- **Collected data**
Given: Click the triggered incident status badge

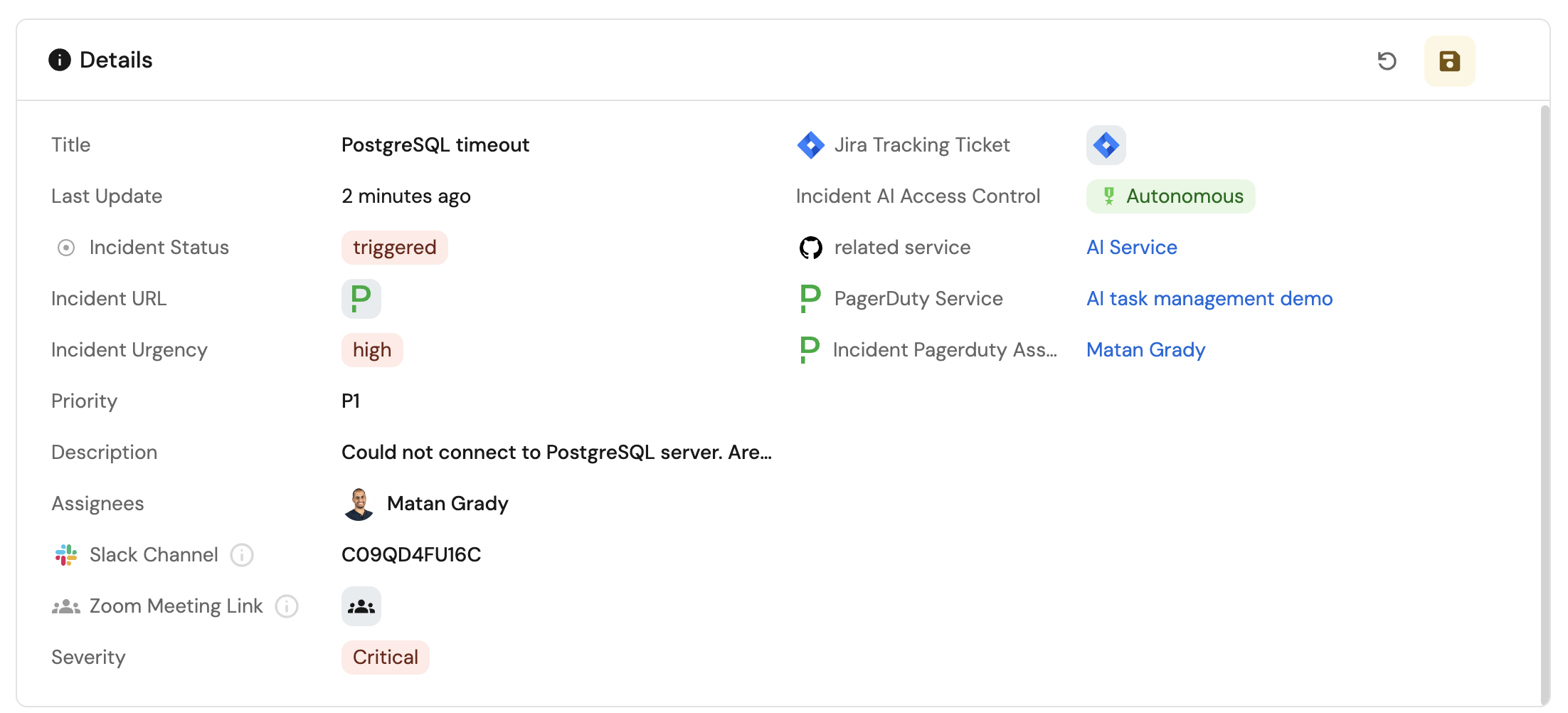Looking at the screenshot, I should pyautogui.click(x=394, y=248).
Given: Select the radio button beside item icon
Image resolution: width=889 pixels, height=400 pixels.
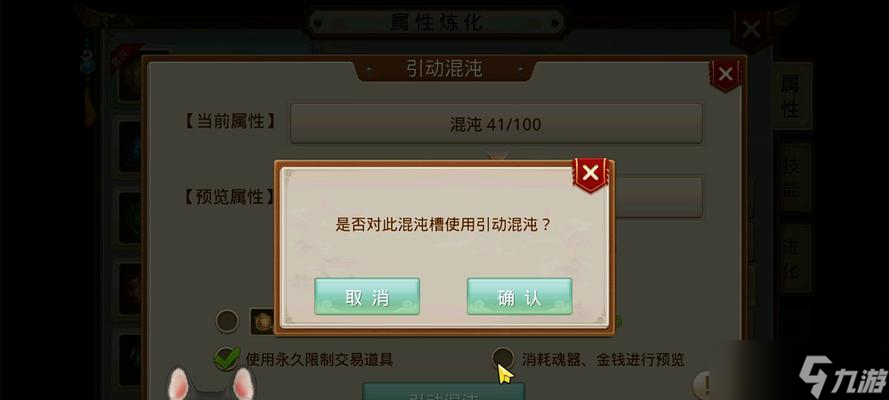Looking at the screenshot, I should (227, 321).
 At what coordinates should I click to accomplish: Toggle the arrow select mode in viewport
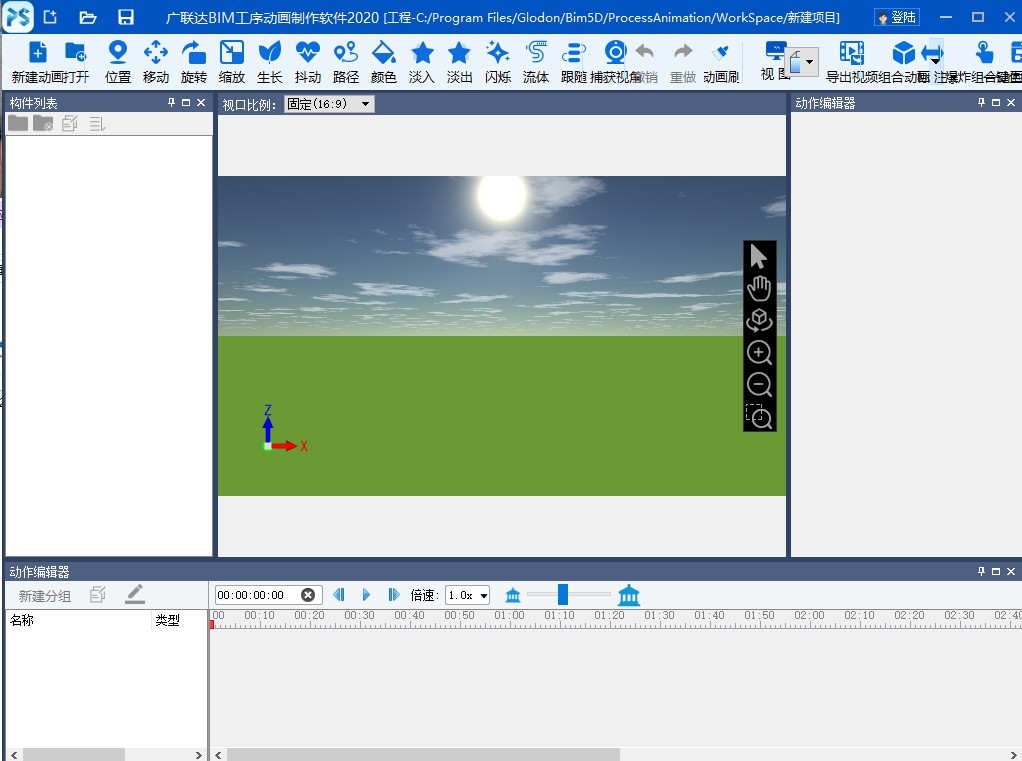[x=759, y=257]
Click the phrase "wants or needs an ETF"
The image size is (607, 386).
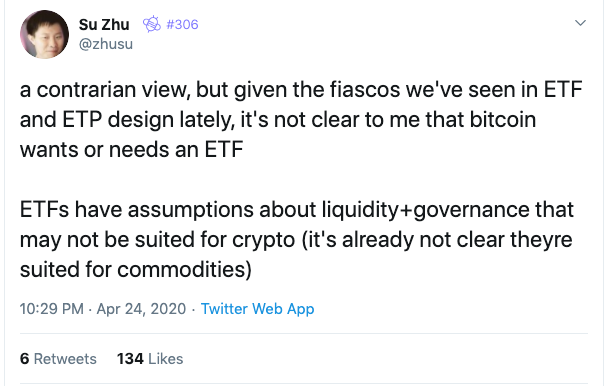coord(132,149)
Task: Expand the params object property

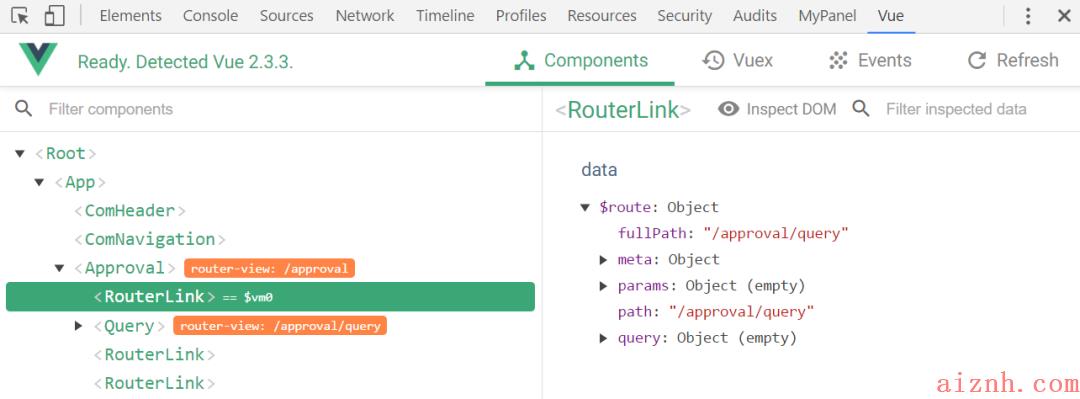Action: (x=603, y=286)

- **Brief**
Both ends included, copy the lines from the one holding "At what coordinates" to the last line of the entries exactly, with all pictures left out.

- **Solution to the exercise**
 At what coordinates should I click to accomplish: Toggle the arrow select mode in viewport
[x=759, y=257]
Click the phrase "wants or needs an ETF"
The image size is (607, 386).
coord(132,149)
Task: Expand the params object property

Action: (x=603, y=286)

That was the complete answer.